Échanger sur la poésie et sur l’amitié en Christ : de vrais défis, par Jacqueline Assaël
De nos jours, chercher à communiquer autour de la poésie relève d’un vrai défi. Non pas seulement, comme le disent les Anglais, d’un challenge qui provoque une stimulation devant une difficulté, mais proprement d’un défi. Il s’agit alors d’un combat dans lequel il faut engager toutes ses forces. À l’issue de cette lutte, on saura si l’on a été capable d’établir un dialogue avec quelqu’un d’autre, si l’on a réussi à le placer en situation de partager toute la richesse humaine ou la profondeur de spiritualité que l’on éprouve soi-même à la lecture d’un texte.
Les auteurs des éditions Jas sauvages sont ces sportifs de l’extrême. Yves Ughes se livre souvent à ce type d’expérience dans des salons du livre où les visiteurs passent nonchalamment d’un stand à l’autre en jetant un regard distrait. Il nous a livré notamment ses impressions à la fois désabusées et combatives dans un article précédent de ce site. Lui, le poète, observe avec une attente un peu désespérée et exaspérée ces « badauds qui souvent passent comme balles de ping-pong rebondissant de romans policiers (fatalement), en romans obligatoirement ‘initiatiques’ avant de débouler en ‘héroïc fantasy’. » Peu d’affluence autour de son étal de poésie… Mais les artistes sont quelque peu entêtés et ils ne se rendent pas facilement. Souvent Yves Ughes me raconte ses combats, littéralement, pour attirer l’attention sur sa parole poétique. Je vous partage volontiers l’un de ses récits, épique :
J’ai ensuite participé à la scène ouverte. Et je te la raconte. Elle se tenait sur la place centrale du village historique de Valbonne, là où se trouvent…. tous les restaurants.

^^^^

Exercice 1: Relevez, dans le texte sur la poésie, les genres littéraires que cite la phrase comparant les badauds à des balles de ping-pong.
Exercice 2: Recopiez à l'identique le passage du texte sur la poésie, depuis « Échanger sur la » jusqu'à « lecture d’un texte. ».

Lignes fournies:
^^^^

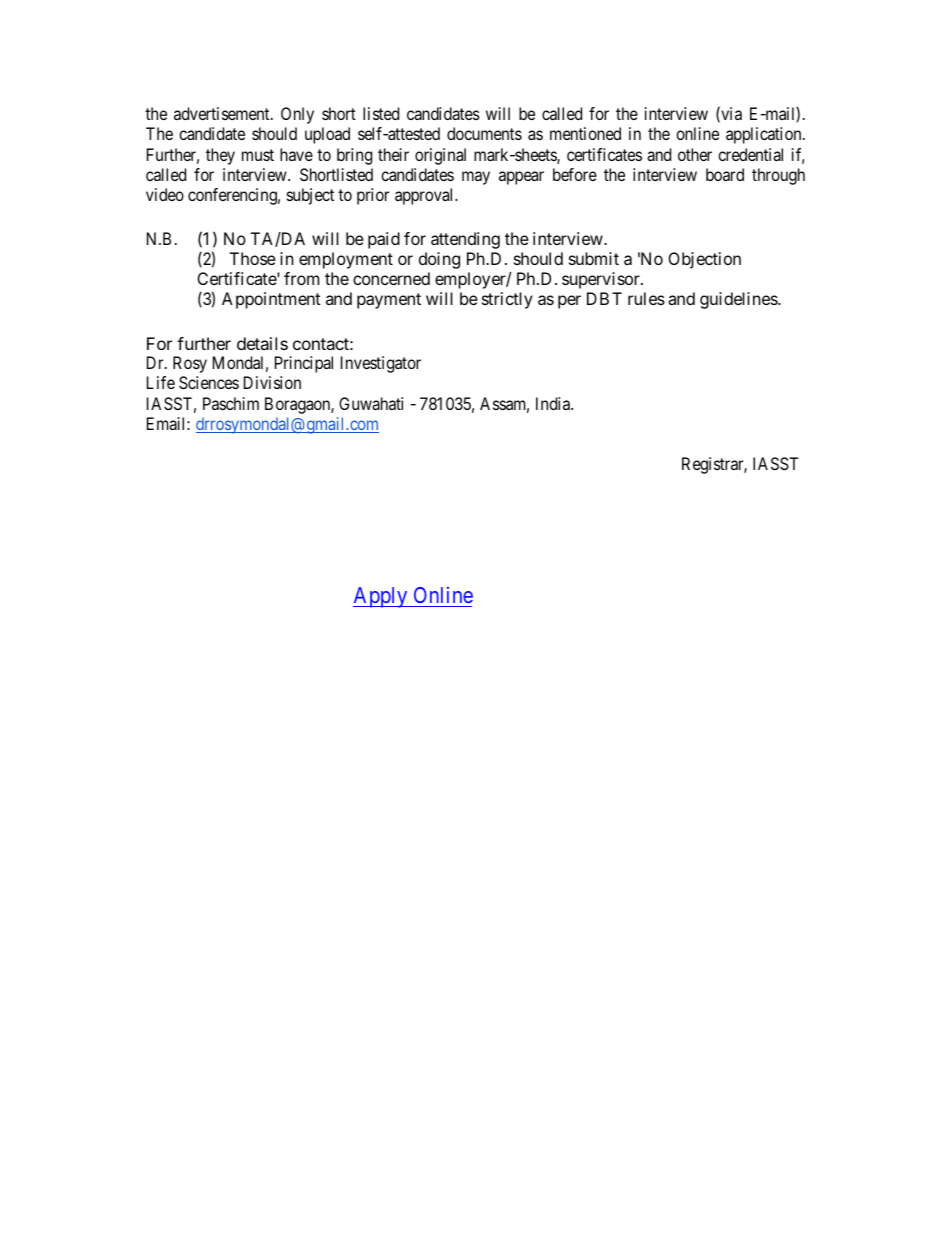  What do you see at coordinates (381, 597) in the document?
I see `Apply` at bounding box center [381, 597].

^^^^

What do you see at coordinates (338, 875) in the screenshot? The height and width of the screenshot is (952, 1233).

^^^^

Corrigé détaillé 1:
- romans policiers
- romans « initiatiques »
- « héroïc fantasy »

Corrigé détaillé 2:
Échanger sur la poésie et sur l’amitié en Christ : de vrais défis, par Jacqueline Assaël
De nos jours, chercher à communiquer autour de la poésie relève d’un vrai défi. Non pas seulement, comme le disent les Anglais, d’un challenge qui provoque une stimulation devant une difficulté, mais proprement d’un défi. Il s’agit alors d’un combat dans lequel il faut engager toutes ses forces. À l’issue de cette lutte, on saura si l’on a été capable d’établir un dialogue avec quelqu’un d’autre, si l’on a réussi à le placer en situation de partager toute la richesse humaine ou la profondeur de spiritualité que l’on éprouve soi-même à la lecture d’un texte.